Industria e legge per il sud
La Nuova Sardegna, 16/11/1988
Il Consiglio regionale ha approvato, in una frettolosa seduta, il terzo programma d’intervento della legge per il Mezzogiorno. Come era prevedibile l’Assemblea, investita del problema con scadenza ad horas, si è limitata a registrare nel generale disinteresse un elenco di progetti. Una consultazione del Consiglio, operata nei tempi giusti e possibili, avrebbe favorito un confronto sulle linee di politica economica che devono precedere e guidare i programmi. Avrebbe certamente esaltato il momento elaborativo e creativo della politica. Un confronto tardivo, a programmi confezionati, induce a misurarsi sul particolare, favorisce rischiose pratiche dì scambio, abbassa il profilo della politica. Eppure la manovra, nel triennio di intervento straordinario che si conclude, ha lo spessore di circa 3500 miliardi.
Sarà opportuno quanto meno interrogarsi, a consuntivo, sul grado di interferenza di queste ingenti risorse sulla nostra economia e più generalmente sulle prospettive di crescita della nostra isola. Appare fin troppo chiaramente come sia venuta meno la categoria della straordinarietà e, insieme, il ruolo di innovazione e cambiamento. L’intervento della legge 64, nella nostra convinzione, deve agire in modo strutturale sui fattori che regolano il nostro sviluppo: per rimuovere le condizioni che rendono svantaggiosi gli investimenti, limitano l’esercizio di attività competitive, cristallizzano il sistema impedendo un processo dì accumulazione endogena sostenuto dall’evoluzione della domanda interna e delle esportazioni. Questo non è stato. Si è tradotto l’intervento straordinario in una ordinaria diffusione di risorse, senza bussola. Paradossalmente si consolida l’antico male, alimentando consumi con flussi esterni, accentuando la dipendenza del nostro sistema. Un’altra occasione mancata per ridurre le distanze: la Sardegna continua a perdere gli appuntamenti col progresso e lo sviluppo del Mezzogiorno e del paese.
Le cifre riferite nel recente rapporto Svimez non sono incoraggianti. Tutti gli indicatori “strutturali” della nostra economia (tasso di industrializzazione, rapporto impieghi e depositi, saldo importazioni ed esportazioni) del 1987 registrano un forte peggioramento, in misura superiore alle altre regioni meridionali. Non sorprende che gli iscritti nelle liste di collocamento al 30 di settembre siano 186.756: quasi diecimila in più rispetto al mese di gennaio.

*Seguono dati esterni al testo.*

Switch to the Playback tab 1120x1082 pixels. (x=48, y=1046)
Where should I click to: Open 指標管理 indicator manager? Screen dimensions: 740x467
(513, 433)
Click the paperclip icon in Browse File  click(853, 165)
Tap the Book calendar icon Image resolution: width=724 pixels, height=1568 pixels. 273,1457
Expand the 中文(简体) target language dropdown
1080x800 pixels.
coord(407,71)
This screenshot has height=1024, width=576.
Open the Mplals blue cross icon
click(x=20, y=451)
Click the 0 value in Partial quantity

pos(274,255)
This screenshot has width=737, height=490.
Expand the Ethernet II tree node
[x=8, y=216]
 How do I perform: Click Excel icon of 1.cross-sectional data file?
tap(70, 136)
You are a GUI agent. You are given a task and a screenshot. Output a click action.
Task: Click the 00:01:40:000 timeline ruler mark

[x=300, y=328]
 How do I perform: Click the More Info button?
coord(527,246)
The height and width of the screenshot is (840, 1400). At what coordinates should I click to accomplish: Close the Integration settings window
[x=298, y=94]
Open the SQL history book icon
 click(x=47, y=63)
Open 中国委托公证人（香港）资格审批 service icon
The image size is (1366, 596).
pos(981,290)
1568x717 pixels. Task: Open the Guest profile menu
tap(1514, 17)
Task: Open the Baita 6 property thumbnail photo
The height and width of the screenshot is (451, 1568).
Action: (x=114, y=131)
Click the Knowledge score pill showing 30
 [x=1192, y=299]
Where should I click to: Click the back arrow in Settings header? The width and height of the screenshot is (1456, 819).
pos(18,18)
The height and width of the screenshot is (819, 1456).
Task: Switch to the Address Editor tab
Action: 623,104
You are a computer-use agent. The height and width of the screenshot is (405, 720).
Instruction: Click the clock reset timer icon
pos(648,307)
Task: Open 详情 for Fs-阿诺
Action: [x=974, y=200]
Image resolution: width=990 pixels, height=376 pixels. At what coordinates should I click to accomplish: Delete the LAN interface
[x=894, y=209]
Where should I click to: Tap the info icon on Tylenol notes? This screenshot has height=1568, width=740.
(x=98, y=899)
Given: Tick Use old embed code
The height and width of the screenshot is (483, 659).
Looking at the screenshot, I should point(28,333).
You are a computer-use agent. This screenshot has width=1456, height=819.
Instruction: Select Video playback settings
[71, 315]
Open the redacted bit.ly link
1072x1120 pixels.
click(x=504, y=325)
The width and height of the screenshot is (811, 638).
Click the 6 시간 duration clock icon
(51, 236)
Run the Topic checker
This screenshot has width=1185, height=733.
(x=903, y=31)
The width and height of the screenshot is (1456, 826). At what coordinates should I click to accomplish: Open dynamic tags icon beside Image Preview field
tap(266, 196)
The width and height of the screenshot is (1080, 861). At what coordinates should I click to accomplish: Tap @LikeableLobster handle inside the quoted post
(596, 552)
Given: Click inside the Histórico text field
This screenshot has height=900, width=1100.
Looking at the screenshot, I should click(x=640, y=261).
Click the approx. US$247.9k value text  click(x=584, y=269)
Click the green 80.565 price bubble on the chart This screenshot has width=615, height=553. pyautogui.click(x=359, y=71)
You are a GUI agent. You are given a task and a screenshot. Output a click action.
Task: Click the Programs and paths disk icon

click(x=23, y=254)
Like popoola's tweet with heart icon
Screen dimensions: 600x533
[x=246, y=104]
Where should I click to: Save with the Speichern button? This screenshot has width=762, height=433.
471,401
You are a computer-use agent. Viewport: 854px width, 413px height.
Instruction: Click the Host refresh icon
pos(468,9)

A fronte di questa crisi la Giunta regionale offre di’ sé l’immagine di una permanente litigiosità su tutto: dai referendum alla politica del territorio, dalla programmazione economica ai trasporti. Esiste una divaricazione crescente fra i bisogni della nostra isola e l’offerta di governo che la Giunta regionale riesce ad esprimere. Nelle partite più importanti e decisive per lo sviluppo della Sardegna, la Giunta Melis perde la battuta. Il dibattito sulla vicenda Enimont ha dimostrato, in modo non equivocabile, come la Giunta che governa la regione da cinque anni abbia colpevolmente sottovalutato un appuntamento di straordinaria importanza per il nostro sistema industriale.
Quando il pressappochismo e il delirio di propaganda, sostituendosi alla politica, si intrecciano con l’esercizio di governo, non è più una questione di stile: sono gli interessi del popolo sardo ad essere mortificati e compromessi.
Siamo consapevoli di vivere l’autunno di questa coalizione.
Ma la stagione delle foglie morte non evocherà rimpianti e nostalgie. L’unico sentimento che percepiamo, diffuso fra la gente, è quello di una delusione forte e cocente.